▶ [WORK ORDER]: Your answer must be an exact transcription of the data, with every picture omitted.

%%

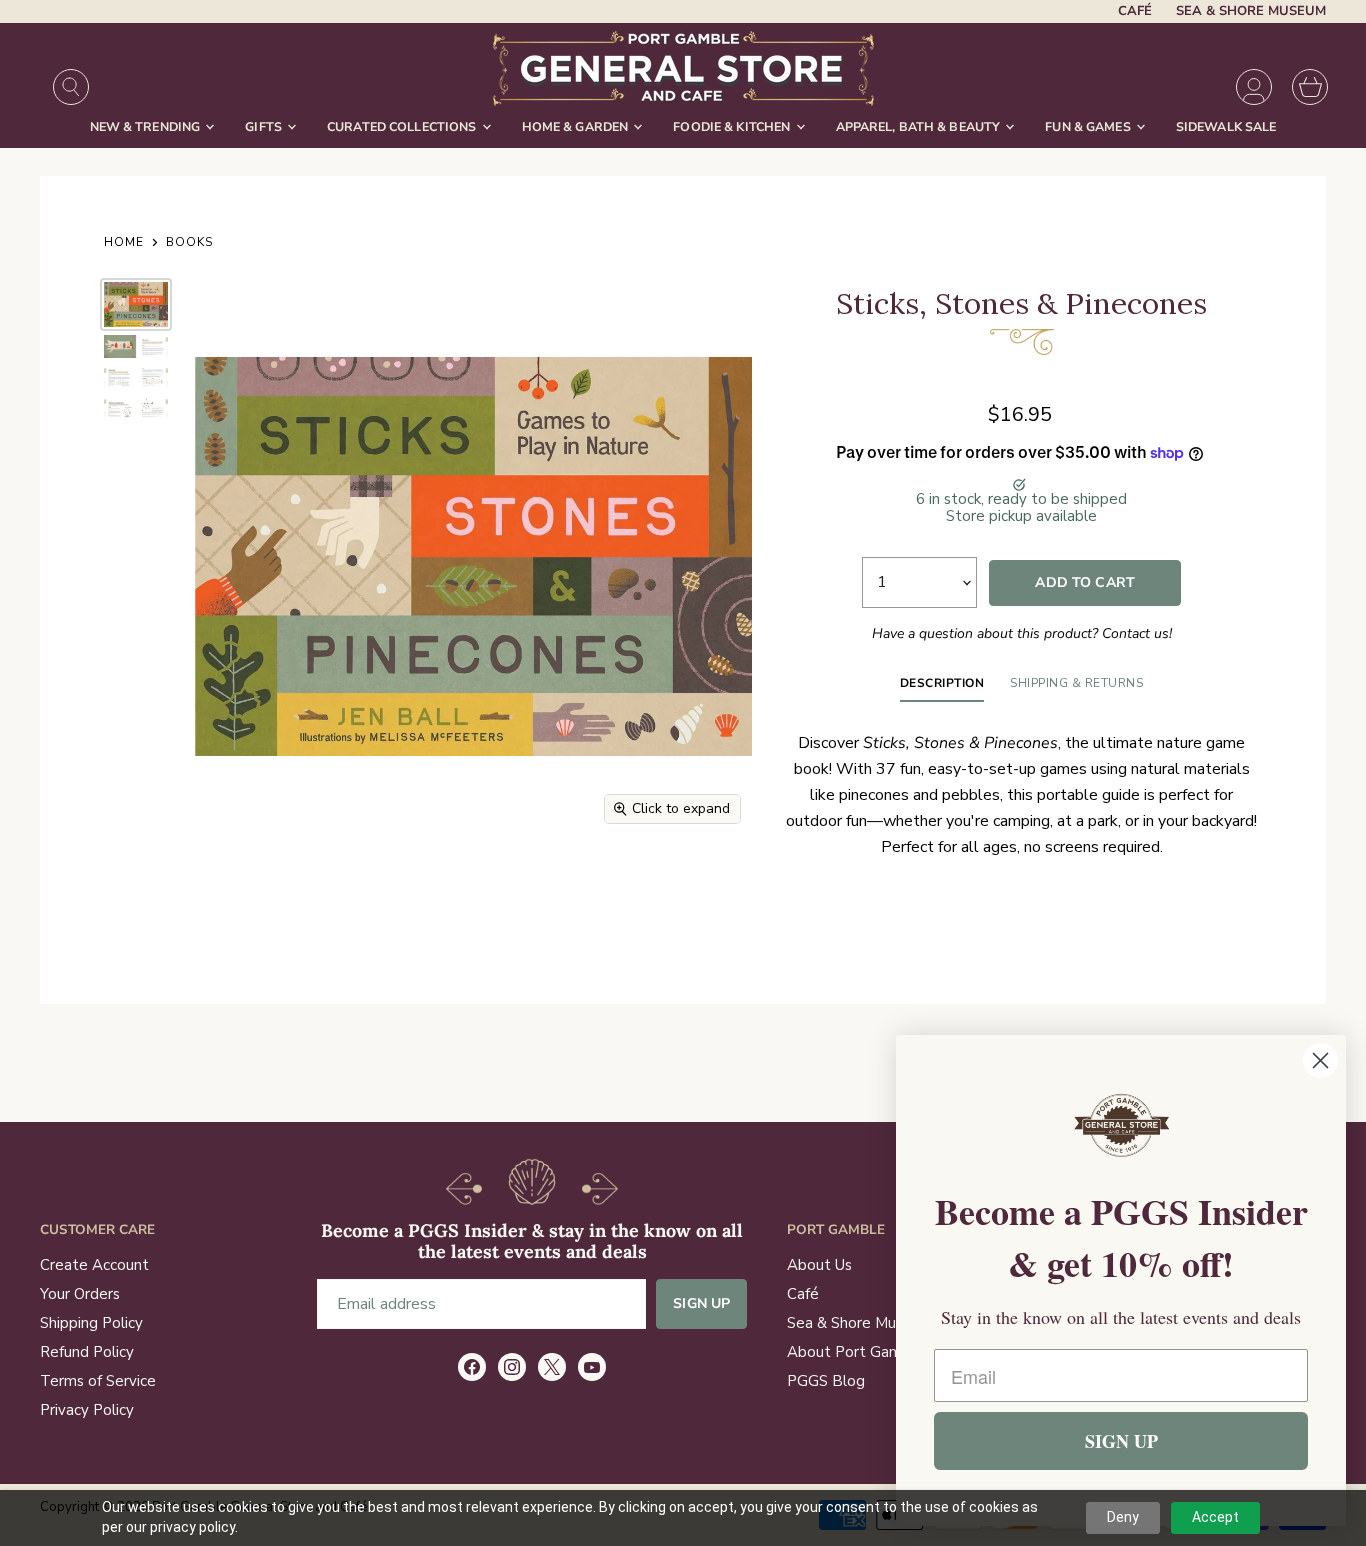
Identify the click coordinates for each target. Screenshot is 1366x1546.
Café (1135, 11)
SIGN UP (1121, 1441)
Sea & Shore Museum (1251, 11)
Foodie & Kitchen (733, 126)
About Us (819, 1265)
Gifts (265, 126)
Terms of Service (98, 1381)
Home (124, 243)
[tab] (942, 688)
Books (189, 243)
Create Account (94, 1265)
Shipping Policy (91, 1323)
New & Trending (147, 126)
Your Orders (80, 1294)
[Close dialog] (1320, 1060)
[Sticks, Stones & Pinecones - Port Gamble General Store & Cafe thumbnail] (136, 304)
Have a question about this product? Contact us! (1022, 633)
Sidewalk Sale (1226, 126)
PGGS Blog (826, 1381)
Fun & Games (1089, 126)
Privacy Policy (87, 1410)
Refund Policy (87, 1352)
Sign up (701, 1303)
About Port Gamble (855, 1352)
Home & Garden (577, 126)
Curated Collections (403, 126)
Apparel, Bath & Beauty (920, 126)
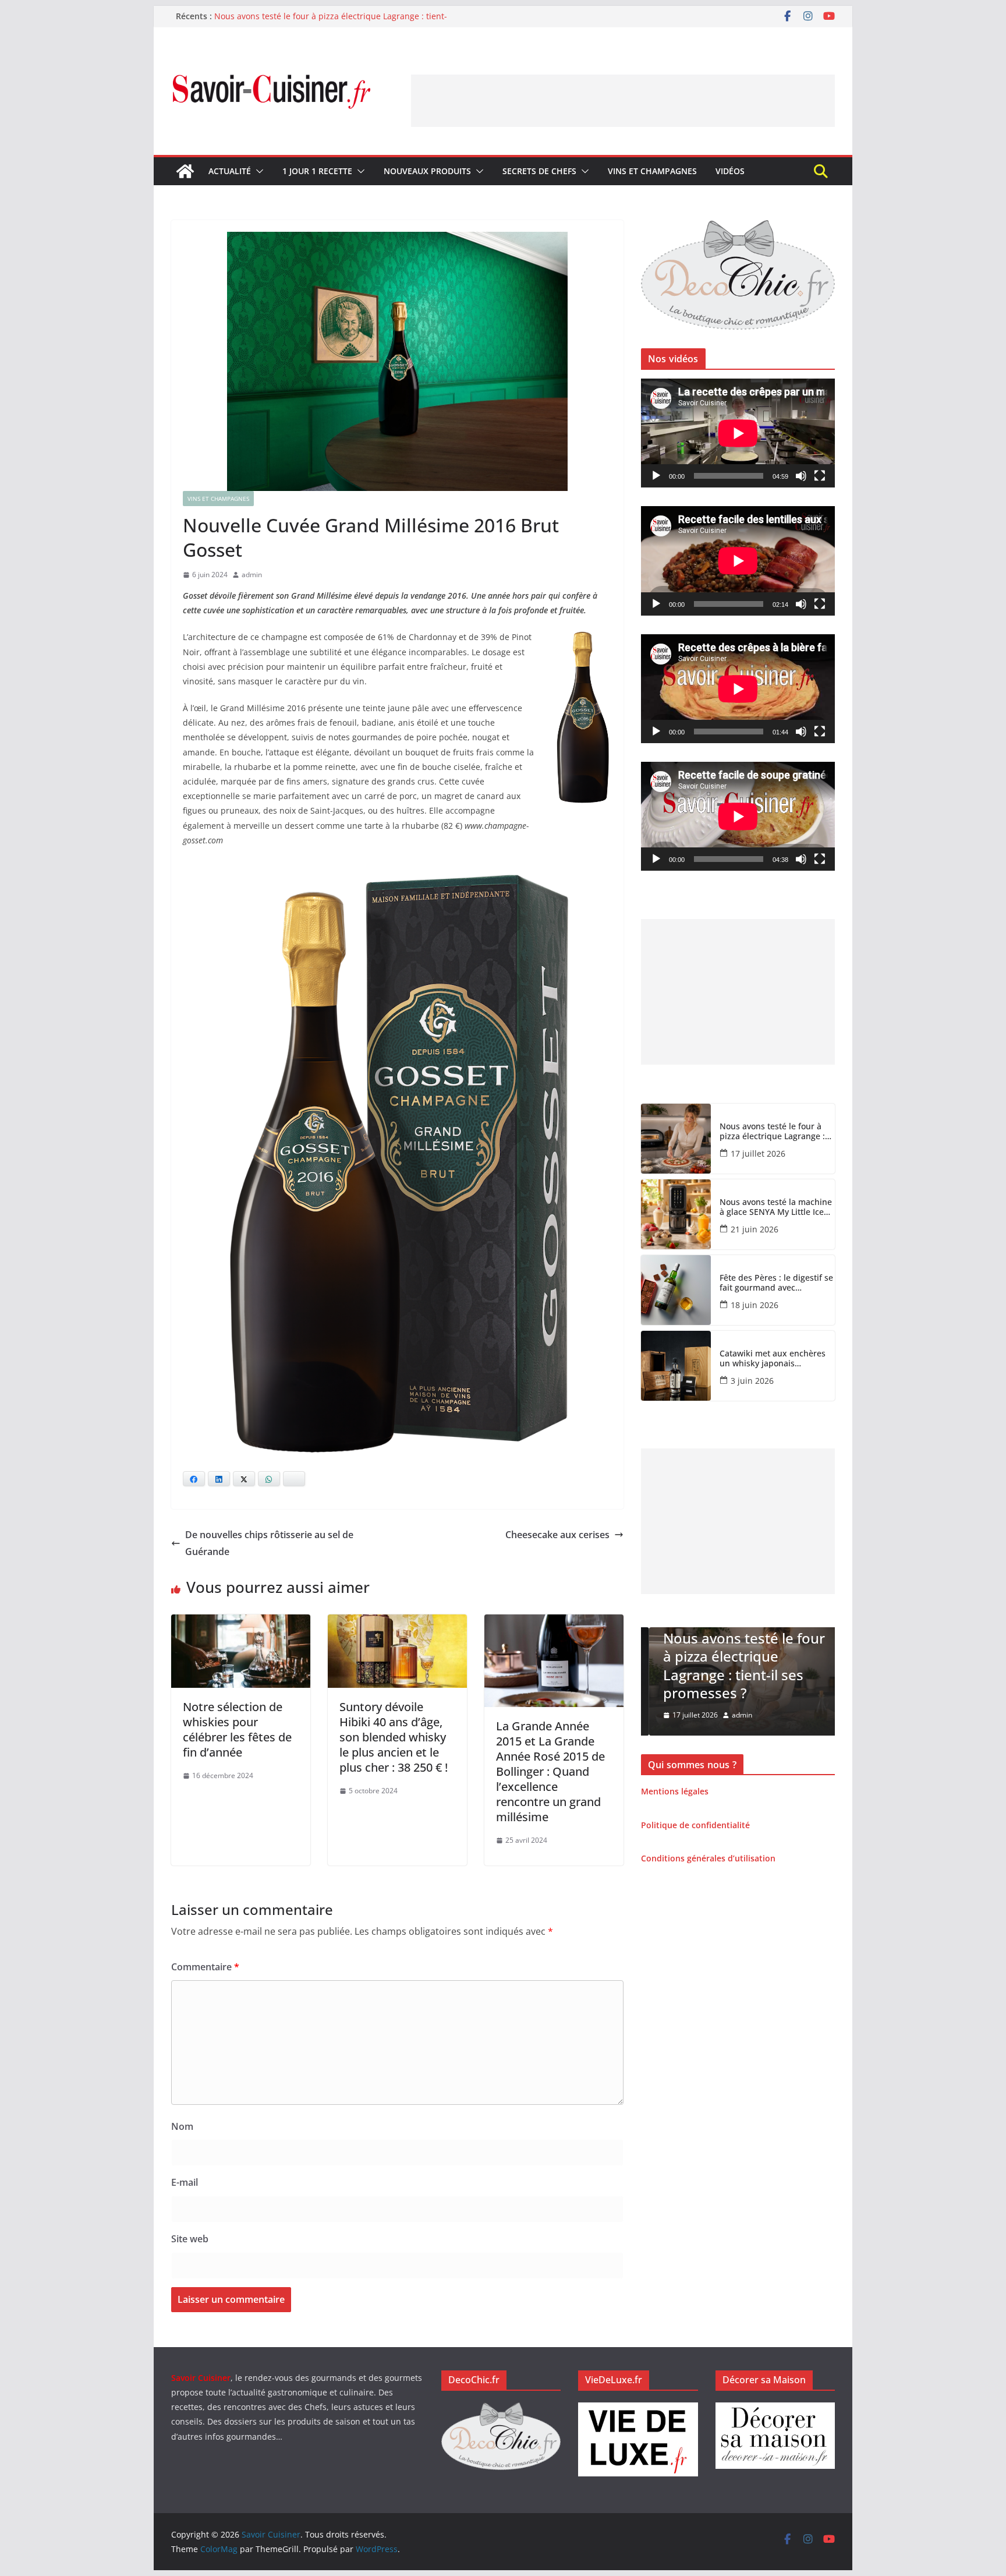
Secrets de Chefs (539, 170)
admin (252, 574)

%%

▶ [RESPONSE TO THIS EXERCISE]:
Identify the click coordinates for each target. Screenshot is 1366x1546.
Café (1135, 11)
SIGN UP (1121, 1441)
Sea & Shore Museum (1251, 11)
Foodie & Kitchen (733, 126)
About Us (819, 1265)
Gifts (265, 126)
Terms of Service (98, 1381)
Home (124, 243)
[tab] (942, 688)
Books (189, 243)
Create Account (94, 1265)
Shipping Policy (91, 1323)
New & Trending (147, 126)
Your Orders (80, 1294)
[Close dialog] (1320, 1060)
[Sticks, Stones & Pinecones - Port Gamble General Store & Cafe thumbnail] (136, 304)
Have a question about this product? Contact us! (1022, 633)
Sidewalk Sale (1226, 126)
PGGS Blog (826, 1381)
Fun & Games (1089, 126)
Privacy Policy (87, 1410)
Refund Policy (87, 1352)
Sign up (701, 1303)
About Port Gamble (855, 1352)
Home & Garden (577, 126)
Curated Collections (403, 126)
Apparel, Bath & Beauty (920, 126)
Secrets de Chefs (539, 170)
admin (252, 574)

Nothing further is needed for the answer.